━━━ AVAILABLE DATA ━━━
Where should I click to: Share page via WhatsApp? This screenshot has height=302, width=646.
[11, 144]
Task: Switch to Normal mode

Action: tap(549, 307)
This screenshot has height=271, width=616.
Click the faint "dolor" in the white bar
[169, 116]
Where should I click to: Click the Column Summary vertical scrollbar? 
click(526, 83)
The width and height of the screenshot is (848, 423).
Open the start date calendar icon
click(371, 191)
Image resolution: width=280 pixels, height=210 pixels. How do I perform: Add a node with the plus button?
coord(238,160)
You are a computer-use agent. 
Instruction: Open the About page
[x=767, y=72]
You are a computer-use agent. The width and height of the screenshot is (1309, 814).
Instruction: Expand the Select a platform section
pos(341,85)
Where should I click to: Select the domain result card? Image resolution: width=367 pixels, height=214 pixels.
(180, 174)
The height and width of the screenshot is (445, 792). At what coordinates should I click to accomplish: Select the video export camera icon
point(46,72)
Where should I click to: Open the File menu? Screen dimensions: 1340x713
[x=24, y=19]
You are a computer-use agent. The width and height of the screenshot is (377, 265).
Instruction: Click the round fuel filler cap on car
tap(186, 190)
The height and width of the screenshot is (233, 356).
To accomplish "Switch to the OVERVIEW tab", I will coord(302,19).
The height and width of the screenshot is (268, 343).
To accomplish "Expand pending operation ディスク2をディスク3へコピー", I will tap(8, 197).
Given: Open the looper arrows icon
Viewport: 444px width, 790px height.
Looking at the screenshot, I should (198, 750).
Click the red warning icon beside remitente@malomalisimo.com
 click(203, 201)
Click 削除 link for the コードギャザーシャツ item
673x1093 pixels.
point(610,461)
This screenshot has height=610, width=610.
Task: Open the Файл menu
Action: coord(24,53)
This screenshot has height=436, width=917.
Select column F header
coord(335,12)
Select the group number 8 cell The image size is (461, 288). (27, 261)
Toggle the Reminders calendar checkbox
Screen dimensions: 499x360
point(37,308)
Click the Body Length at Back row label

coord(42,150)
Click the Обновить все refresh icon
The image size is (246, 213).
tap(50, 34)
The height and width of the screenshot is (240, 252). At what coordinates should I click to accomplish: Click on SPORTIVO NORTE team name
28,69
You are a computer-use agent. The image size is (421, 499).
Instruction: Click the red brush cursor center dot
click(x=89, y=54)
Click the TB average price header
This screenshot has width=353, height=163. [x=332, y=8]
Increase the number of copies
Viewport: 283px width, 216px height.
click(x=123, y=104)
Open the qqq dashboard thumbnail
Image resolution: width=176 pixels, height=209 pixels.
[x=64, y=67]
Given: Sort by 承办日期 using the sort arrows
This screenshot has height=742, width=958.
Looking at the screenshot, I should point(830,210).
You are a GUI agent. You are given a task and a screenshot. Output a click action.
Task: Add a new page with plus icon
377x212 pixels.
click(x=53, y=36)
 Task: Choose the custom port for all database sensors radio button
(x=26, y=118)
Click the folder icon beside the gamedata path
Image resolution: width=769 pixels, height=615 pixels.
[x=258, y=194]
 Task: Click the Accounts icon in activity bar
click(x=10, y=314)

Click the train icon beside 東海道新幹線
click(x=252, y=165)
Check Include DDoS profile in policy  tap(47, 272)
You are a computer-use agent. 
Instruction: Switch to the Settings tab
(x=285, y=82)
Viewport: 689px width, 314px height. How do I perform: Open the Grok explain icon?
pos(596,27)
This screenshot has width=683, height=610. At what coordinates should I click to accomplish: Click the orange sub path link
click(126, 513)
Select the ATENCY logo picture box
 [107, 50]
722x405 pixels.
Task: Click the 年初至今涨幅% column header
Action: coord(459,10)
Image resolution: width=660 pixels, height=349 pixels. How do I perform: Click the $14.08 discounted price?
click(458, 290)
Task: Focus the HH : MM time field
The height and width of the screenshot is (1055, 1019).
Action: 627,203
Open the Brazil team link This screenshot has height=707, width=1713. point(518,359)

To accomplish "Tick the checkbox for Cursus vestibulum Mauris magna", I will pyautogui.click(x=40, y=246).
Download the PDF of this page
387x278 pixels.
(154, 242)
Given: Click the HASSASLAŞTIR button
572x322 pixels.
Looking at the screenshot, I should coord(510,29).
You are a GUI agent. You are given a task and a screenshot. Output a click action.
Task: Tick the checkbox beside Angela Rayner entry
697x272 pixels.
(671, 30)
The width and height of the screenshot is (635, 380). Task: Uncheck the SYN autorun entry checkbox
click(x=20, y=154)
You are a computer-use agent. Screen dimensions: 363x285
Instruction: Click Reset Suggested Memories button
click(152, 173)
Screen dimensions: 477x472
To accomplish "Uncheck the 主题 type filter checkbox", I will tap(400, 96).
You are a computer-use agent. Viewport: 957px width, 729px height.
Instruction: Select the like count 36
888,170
━━━
TASK:
Write the records above out again, exactly as they are.

EXERCISE RESPONSE:
Where should I click to: Share page via WhatsApp? This screenshot has height=302, width=646.
[11, 144]
Task: Switch to Normal mode

Action: tap(549, 307)
This screenshot has height=271, width=616.
Click the faint "dolor" in the white bar
[169, 116]
Where should I click to: Click the Column Summary vertical scrollbar? 
click(526, 83)
The width and height of the screenshot is (848, 423).
Open the start date calendar icon
click(371, 191)
Image resolution: width=280 pixels, height=210 pixels. How do I perform: Add a node with the plus button?
coord(238,160)
You are a computer-use agent. 
Instruction: Open the About page
[x=767, y=72]
You are a computer-use agent. The width and height of the screenshot is (1309, 814).
Instruction: Expand the Select a platform section
pos(341,85)
Where should I click to: Select the domain result card? Image resolution: width=367 pixels, height=214 pixels.
(180, 174)
The height and width of the screenshot is (445, 792). At what coordinates should I click to accomplish: Select the video export camera icon
point(46,72)
Where should I click to: Open the File menu? Screen dimensions: 1340x713
[x=24, y=19]
You are a computer-use agent. The width and height of the screenshot is (377, 265).
Instruction: Click the round fuel filler cap on car
tap(186, 190)
The height and width of the screenshot is (233, 356).
To accomplish "Switch to the OVERVIEW tab", I will coord(302,19).
The height and width of the screenshot is (268, 343).
To accomplish "Expand pending operation ディスク2をディスク3へコピー", I will tap(8, 197).
Given: Open the looper arrows icon
Viewport: 444px width, 790px height.
Looking at the screenshot, I should (198, 750).
Click the red warning icon beside remitente@malomalisimo.com
 click(203, 201)
Click 削除 link for the コードギャザーシャツ item
673x1093 pixels.
point(610,461)
This screenshot has height=610, width=610.
Task: Open the Файл menu
Action: coord(24,53)
This screenshot has height=436, width=917.
Select column F header
coord(335,12)
Select the group number 8 cell The image size is (461, 288). (27, 261)
Toggle the Reminders calendar checkbox
Screen dimensions: 499x360
point(37,308)
Click the Body Length at Back row label

coord(42,150)
Click the Обновить все refresh icon
The image size is (246, 213).
tap(50, 34)
The height and width of the screenshot is (240, 252). At what coordinates should I click to accomplish: Click on SPORTIVO NORTE team name
28,69
You are a computer-use agent. The image size is (421, 499).
Instruction: Click the red brush cursor center dot
click(x=89, y=54)
Click the TB average price header
This screenshot has width=353, height=163. [x=332, y=8]
Increase the number of copies
Viewport: 283px width, 216px height.
click(x=123, y=104)
Open the qqq dashboard thumbnail
Image resolution: width=176 pixels, height=209 pixels.
[x=64, y=67]
Given: Sort by 承办日期 using the sort arrows
This screenshot has height=742, width=958.
Looking at the screenshot, I should point(830,210).
You are a GUI agent. You are given a task and a screenshot. Output a click action.
Task: Add a new page with plus icon
377x212 pixels.
click(x=53, y=36)
 Task: Choose the custom port for all database sensors radio button
(x=26, y=118)
Click the folder icon beside the gamedata path
Image resolution: width=769 pixels, height=615 pixels.
[x=258, y=194]
 Task: Click the Accounts icon in activity bar
click(x=10, y=314)

Click the train icon beside 東海道新幹線
click(x=252, y=165)
Check Include DDoS profile in policy  tap(47, 272)
You are a computer-use agent. 
Instruction: Switch to the Settings tab
(x=285, y=82)
Viewport: 689px width, 314px height. How do I perform: Open the Grok explain icon?
pos(596,27)
This screenshot has width=683, height=610. At what coordinates should I click to accomplish: Click the orange sub path link
click(126, 513)
Select the ATENCY logo picture box
 [107, 50]
722x405 pixels.
Task: Click the 年初至今涨幅% column header
Action: coord(459,10)
Image resolution: width=660 pixels, height=349 pixels. How do I perform: Click the $14.08 discounted price?
click(458, 290)
Task: Focus the HH : MM time field
The height and width of the screenshot is (1055, 1019).
Action: 627,203
Open the Brazil team link This screenshot has height=707, width=1713. point(518,359)

To accomplish "Tick the checkbox for Cursus vestibulum Mauris magna", I will pyautogui.click(x=40, y=246).
Download the PDF of this page
387x278 pixels.
(154, 242)
Given: Click the HASSASLAŞTIR button
572x322 pixels.
Looking at the screenshot, I should coord(510,29).
You are a GUI agent. You are given a task and a screenshot. Output a click action.
Task: Tick the checkbox beside Angela Rayner entry
697x272 pixels.
(671, 30)
The width and height of the screenshot is (635, 380). Task: Uncheck the SYN autorun entry checkbox
click(x=20, y=154)
You are a computer-use agent. Screen dimensions: 363x285
Instruction: Click Reset Suggested Memories button
click(152, 173)
Screen dimensions: 477x472
To accomplish "Uncheck the 主题 type filter checkbox", I will tap(400, 96).
You are a computer-use agent. Viewport: 957px width, 729px height.
Instruction: Select the like count 36
888,170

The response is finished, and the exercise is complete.